Page 2 of 4
Re: Timeout issue
Posted: Sun Aug 24, 2014 11:35 pm
by cg28oh
Installed from source, Nagios Core 4.0.8 and plugins 2.0.3
Re: Timeout issue
Posted: Mon Aug 25, 2014 10:01 am
by sreinhardt
If I gave build instructions, would you be willing to pull down build and test the timeout branch, and see if that resolves the strange times in your testing?
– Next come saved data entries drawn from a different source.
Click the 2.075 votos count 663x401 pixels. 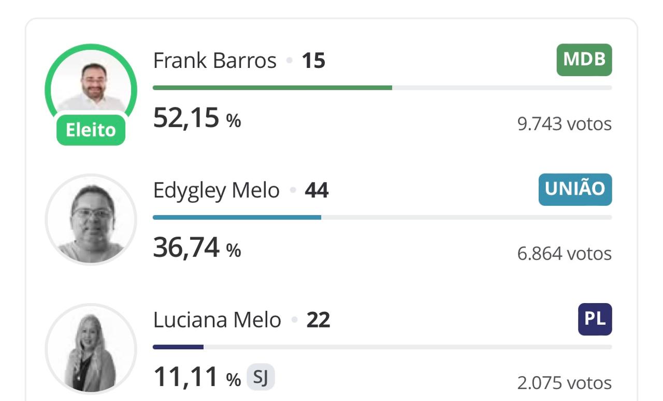565,383
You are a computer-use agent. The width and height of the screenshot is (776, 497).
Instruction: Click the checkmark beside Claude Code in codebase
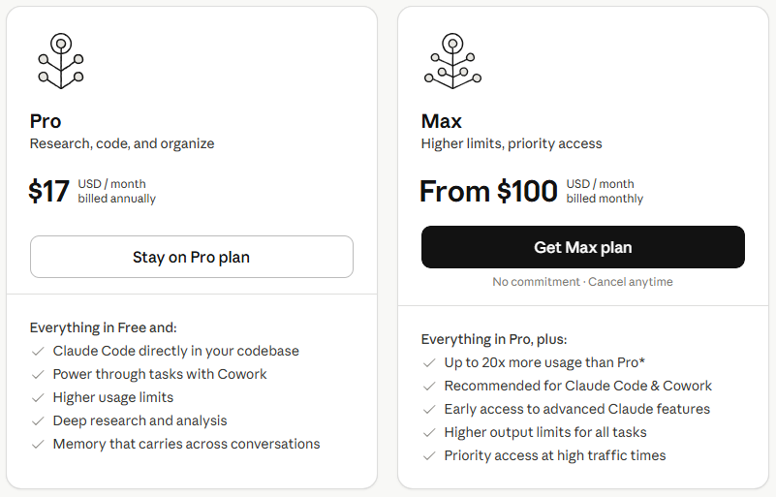[38, 352]
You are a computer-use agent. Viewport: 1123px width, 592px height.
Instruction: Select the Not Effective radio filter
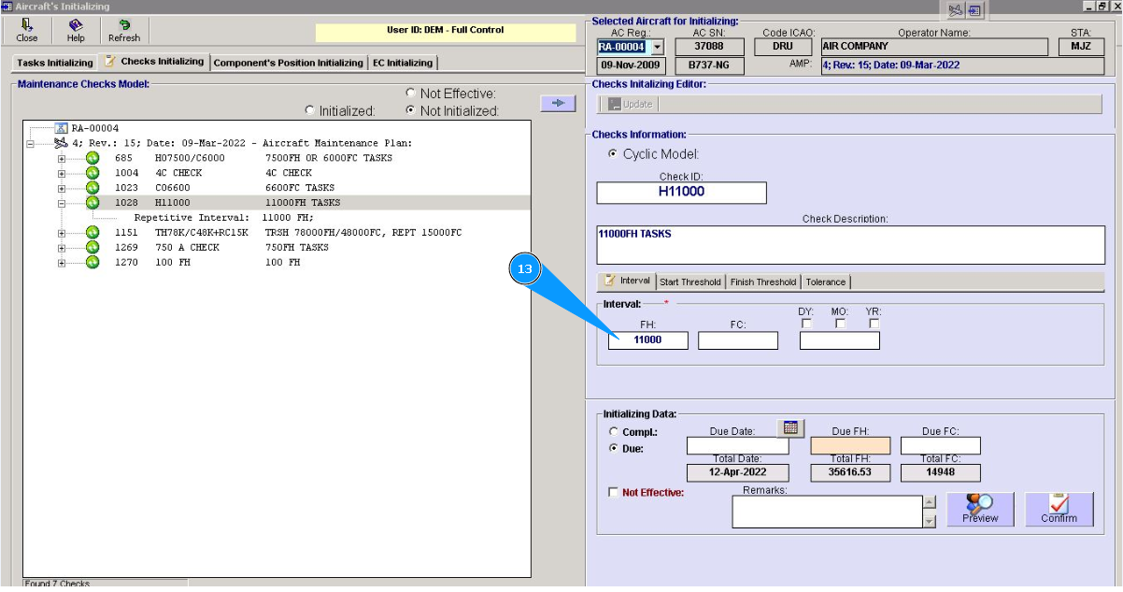tap(411, 94)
I can certainly setup internal test systems instead, but it seems like you have a pretty good setup incidentally to test this out.
Re: Timeout issue
Posted: Tue Aug 26, 2014 1:38 pm
by cg28oh
Sure thing!
Re: Timeout issue
Posted: Tue Aug 26, 2014 5:20 pm
by abrist
The old math from check_snmp timeout looks like:
Code: Select all
alarm(timeout_interval * retries + 5);
(With a default retries of 5)
As you can see, the "actual" timeout value gets very large, very quickly, essentially well exceeding what timeout you actually set.
The new code looks like:
(with the retries computed as a fraction of the total timeout)
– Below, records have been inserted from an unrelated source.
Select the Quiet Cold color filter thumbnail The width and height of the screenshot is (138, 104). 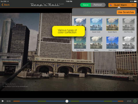click(96, 25)
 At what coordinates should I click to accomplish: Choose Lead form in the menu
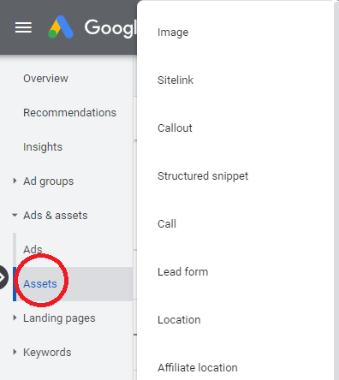coord(183,272)
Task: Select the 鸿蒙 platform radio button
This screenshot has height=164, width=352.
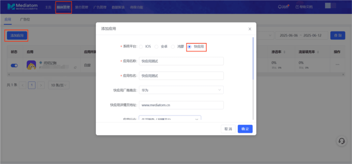Action: [173, 47]
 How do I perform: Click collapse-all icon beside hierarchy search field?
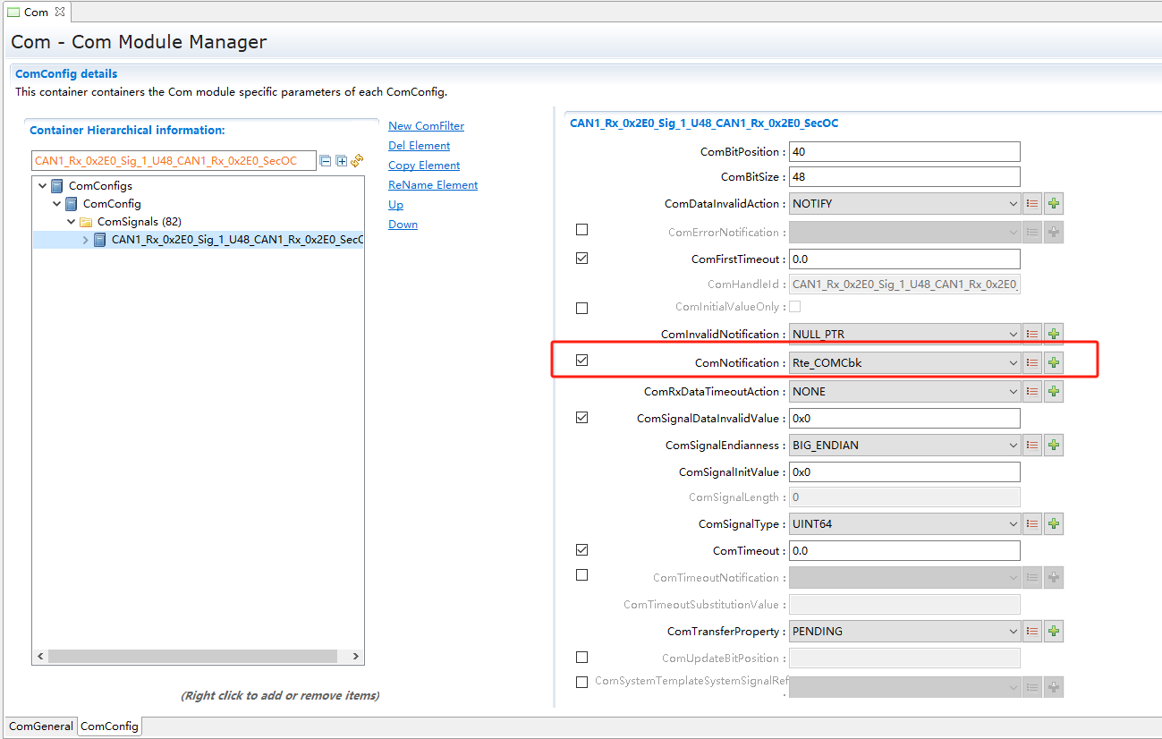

To build the branch, make sure you have the necessary deps for building nagios plugins and then run the following:
Code: Select all
cd /tmp
wget https://github.com/nagios-plugins/nagios-plugins/archive/timeout_state.zip
unzip timeout_state
cd nagios-plugins-timeout_state/
./tools/setup
./configure
make
The new plugin bin should be located at:
Code: Select all
/tmp/nagios-plugins-timeout_state/plugins/check_snmp
If you wish to install all the plugins from the branch, run:
Code: Select all
cd /tmp/nagios-plugins-timeout_state
make install
Re: Timeout issue
Posted: Wed Sep 03, 2014 9:27 am
by cg28oh
Now the state is "CRITICAL - Plugin timed out while executing system call" with the default settings.
Re: Timeout issue
Posted: Fri Sep 05, 2014 10:23 am
by sreinhardt
What are the arguments you are passing the newly built binaries?
Re: Timeout issue
Posted: Tue Sep 09, 2014 6:41 am
by cg28oh
This is what I had set:
Code: Select all
define command{
command_name check_snmp
command_line $USER1$/check_snmp -e 1 -t 10 -H $HOSTADDRESS$ $ARG1$
}
and once that produced the "System call timeout" message I tried the default setting
Code: Select all
define command{
command_name check_snmp
command_line $USER1$/check_snmp -H $HOSTADDRESS$ $ARG1$
}
which produced the same message.
Re: Timeout issue
Posted: Tue Sep 09, 2014 5:21 pm
by abrist
Does the remote device support snmp, is the firewall open, and is it listening for requests? Lets do a walk to find out:
Code: Select all
snmpwalk -c <community> -v1 <remote device ip address>
Or:
Code: Select all
snmpwalk -c <community> -v2c <remote device ip address>
Re: Timeout issue
Posted: Thu Sep 11, 2014 4:17 pm
by cg28oh
Yes they do, however they are satellite connection. Depending on the amount of sites online, the response time can range from 700ms to 8-10 seconds. Only SNMP v1 is supported.
Code: Select all
snmpget -v 1 -c X 10.0.0.1 sysUpTime.0
DISMAN-EVENT-MIB::sysUpTimeInstance = Timeticks: (113517114) 13 days, 3:19:31.14
Re: Timeout issue
Posted: Fri Sep 12, 2014 2:49 pm
by abrist
As the default retries are divided by the timeout value, setting -t 10 (3 seconds or so) may not be enough. Try setting the timeout to a higher number like 30 seconds.